Penthesilea gestured near where they had been riding and the women saw; with astonishment, green fields of half-ripened grain. Kassandra could hardly believe her eyes: grain at this season?
"It is winter wheat," Penthesilea said. "These peoples plant their grain before the first snow falls, and it lies through the winter under the snow, and ripens before the barley harvest. For this cold climate, they have two grains, and it is the rye I seek."
The Amazon Queen gestured to her kinswoman to walk beside her and Kassandra came to her side.
"What land have we come to, Aunt?" she asked.
"This is the country of the Thracians," Penthesilea told her, "and northward," she gestured, "lies the ancient city of Colchis."
Kassandra remembered one of her mother's stories. "Where Jason found the golden fleece, by the aid of the witch Medea?"
"The same. But there is little gold there, these days; though there is much witchcraft."
"Are there people living hereabouts?" asked Kassandra. The countryside seemed so barren after the fertile fields of the Trojan plain, that it seemed impossible that people would choose to live in this desolate place.
"Fields of rye do not plant themselves," Penthesilea reproved her. "Where there is grain, there is always someone, man or woman, to plant it. And here there are people and also—" she pointed, "horses."
Far away on the horizon, hardly visible, Kassandra made out small moving flecks which seemed no larger than sheep; but from the way they moved, she could see they were horses. As they surged nearer, Kassandra made out that they were very different from the horses that she and the other Amazons rode: small and dun-coloured with heavy-set bodies and thick shaggy hair almost like fur.
"The wild horses of the north; they have never been ridden nor tamed," Penthesilea said. "No God has touched them to mark them for mankind or women. If they belong to any God they are the property of the huntress Artemis."
As if moved by one spirit, the whole herd wheeled and dashed away, the lead mare pausing with her head up to stare, nostrils dilated and eyes shining, at the women.
"They smell our stallion," said Penthesilea. "He must be watched; if he scents a herd of mares he might well try to add them to our own and these horses are no use to us. We could not feed them and there would not be enough pasture."
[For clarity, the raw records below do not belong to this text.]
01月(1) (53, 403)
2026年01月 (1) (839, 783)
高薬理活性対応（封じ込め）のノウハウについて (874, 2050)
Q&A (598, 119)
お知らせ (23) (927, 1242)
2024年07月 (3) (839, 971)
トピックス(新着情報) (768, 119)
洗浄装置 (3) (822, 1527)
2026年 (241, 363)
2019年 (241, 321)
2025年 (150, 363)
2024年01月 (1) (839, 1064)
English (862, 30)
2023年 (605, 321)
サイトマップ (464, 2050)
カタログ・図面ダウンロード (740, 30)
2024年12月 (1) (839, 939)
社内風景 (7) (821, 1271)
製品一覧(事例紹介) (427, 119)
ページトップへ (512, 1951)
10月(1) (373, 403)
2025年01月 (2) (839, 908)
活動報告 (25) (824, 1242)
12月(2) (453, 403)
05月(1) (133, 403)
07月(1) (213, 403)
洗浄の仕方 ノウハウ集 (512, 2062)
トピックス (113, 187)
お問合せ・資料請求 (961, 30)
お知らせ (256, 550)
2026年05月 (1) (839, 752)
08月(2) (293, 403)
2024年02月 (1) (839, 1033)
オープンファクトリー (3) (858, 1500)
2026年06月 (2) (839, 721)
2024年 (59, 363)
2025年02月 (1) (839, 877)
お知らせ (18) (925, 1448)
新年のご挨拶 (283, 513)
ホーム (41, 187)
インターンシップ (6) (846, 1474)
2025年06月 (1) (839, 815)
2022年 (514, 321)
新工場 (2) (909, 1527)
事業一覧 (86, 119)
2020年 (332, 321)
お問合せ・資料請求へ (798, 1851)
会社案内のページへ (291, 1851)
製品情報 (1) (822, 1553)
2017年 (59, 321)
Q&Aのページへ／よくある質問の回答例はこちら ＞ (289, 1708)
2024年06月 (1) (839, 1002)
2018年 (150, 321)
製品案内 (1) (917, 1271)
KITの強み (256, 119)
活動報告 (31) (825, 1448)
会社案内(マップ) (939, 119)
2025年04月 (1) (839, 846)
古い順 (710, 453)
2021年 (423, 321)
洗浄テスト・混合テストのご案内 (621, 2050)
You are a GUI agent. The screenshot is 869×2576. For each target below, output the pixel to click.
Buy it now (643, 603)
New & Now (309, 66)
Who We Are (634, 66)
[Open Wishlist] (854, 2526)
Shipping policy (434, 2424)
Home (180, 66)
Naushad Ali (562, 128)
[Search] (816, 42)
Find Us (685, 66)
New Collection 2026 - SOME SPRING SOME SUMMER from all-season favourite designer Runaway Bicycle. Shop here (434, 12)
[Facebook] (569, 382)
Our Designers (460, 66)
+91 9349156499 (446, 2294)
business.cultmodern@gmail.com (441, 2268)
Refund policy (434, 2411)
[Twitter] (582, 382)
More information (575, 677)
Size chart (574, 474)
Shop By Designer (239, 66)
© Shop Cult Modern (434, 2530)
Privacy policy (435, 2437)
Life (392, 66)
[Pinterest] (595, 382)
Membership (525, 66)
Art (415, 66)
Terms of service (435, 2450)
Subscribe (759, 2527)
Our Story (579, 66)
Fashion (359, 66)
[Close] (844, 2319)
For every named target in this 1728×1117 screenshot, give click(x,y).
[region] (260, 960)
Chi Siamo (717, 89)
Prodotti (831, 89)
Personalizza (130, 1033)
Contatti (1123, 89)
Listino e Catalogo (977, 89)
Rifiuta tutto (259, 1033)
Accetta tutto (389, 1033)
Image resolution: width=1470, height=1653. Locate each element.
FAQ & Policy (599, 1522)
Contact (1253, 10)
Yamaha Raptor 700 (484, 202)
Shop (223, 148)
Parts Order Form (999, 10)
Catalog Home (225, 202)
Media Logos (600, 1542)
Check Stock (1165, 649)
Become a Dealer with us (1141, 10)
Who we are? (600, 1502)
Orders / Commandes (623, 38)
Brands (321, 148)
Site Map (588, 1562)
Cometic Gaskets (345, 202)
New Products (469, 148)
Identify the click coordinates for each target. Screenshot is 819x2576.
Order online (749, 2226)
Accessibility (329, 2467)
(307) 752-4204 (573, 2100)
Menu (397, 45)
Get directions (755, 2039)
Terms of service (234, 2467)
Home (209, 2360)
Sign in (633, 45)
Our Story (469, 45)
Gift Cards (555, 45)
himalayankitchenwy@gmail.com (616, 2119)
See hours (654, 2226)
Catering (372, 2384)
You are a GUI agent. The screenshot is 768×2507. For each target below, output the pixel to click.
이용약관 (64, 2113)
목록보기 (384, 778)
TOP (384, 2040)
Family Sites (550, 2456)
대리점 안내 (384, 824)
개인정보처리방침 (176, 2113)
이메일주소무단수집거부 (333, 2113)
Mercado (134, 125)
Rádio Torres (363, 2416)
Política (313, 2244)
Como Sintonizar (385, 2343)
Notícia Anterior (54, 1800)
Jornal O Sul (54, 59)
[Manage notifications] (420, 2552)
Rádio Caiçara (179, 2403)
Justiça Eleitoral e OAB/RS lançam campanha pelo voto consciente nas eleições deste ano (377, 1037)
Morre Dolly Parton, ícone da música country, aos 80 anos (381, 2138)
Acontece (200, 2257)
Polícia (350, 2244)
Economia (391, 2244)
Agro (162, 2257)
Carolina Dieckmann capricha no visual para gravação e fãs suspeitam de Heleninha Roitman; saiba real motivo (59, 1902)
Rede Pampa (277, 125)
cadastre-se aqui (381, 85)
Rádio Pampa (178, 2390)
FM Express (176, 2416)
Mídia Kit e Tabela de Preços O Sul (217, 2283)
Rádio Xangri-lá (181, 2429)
"What are we doing here?" Kassandra asked.
"The Goddess is wise," her kinswoman replied. "Here in the country of the Thracians, we can trade for iron and replenish our weapons. There will be grain for sale in the city of Colchis, if not nearer; and we have items for trade; saddles and bridles, leather work, and more. We will go this afternoon to the village and see if we can buy food."
Kassandra looked at the grey sky and wondered how anyone could tell whether it was morning or afternoon. She supposed that Penthesilea had some way of knowing.
Later that day Penthesilea summoned Kassandra and one of the other young maidens, Evandre, and they rode toward the village which lay at the center of the grainfields lying beneath the snow. As the women entered the village—only a few small round stone houses, and a central building open to the sky where women were working at the shaping of pots - the inhabitants came out to see them.
Many of the women were carrying spindles with wool or goat's hair wrapped round them. They wore long loose skirts of woven goat's hair dyed green or blue; their hair was dark and ragged. Some had children in their arms, or clinging to their skirts.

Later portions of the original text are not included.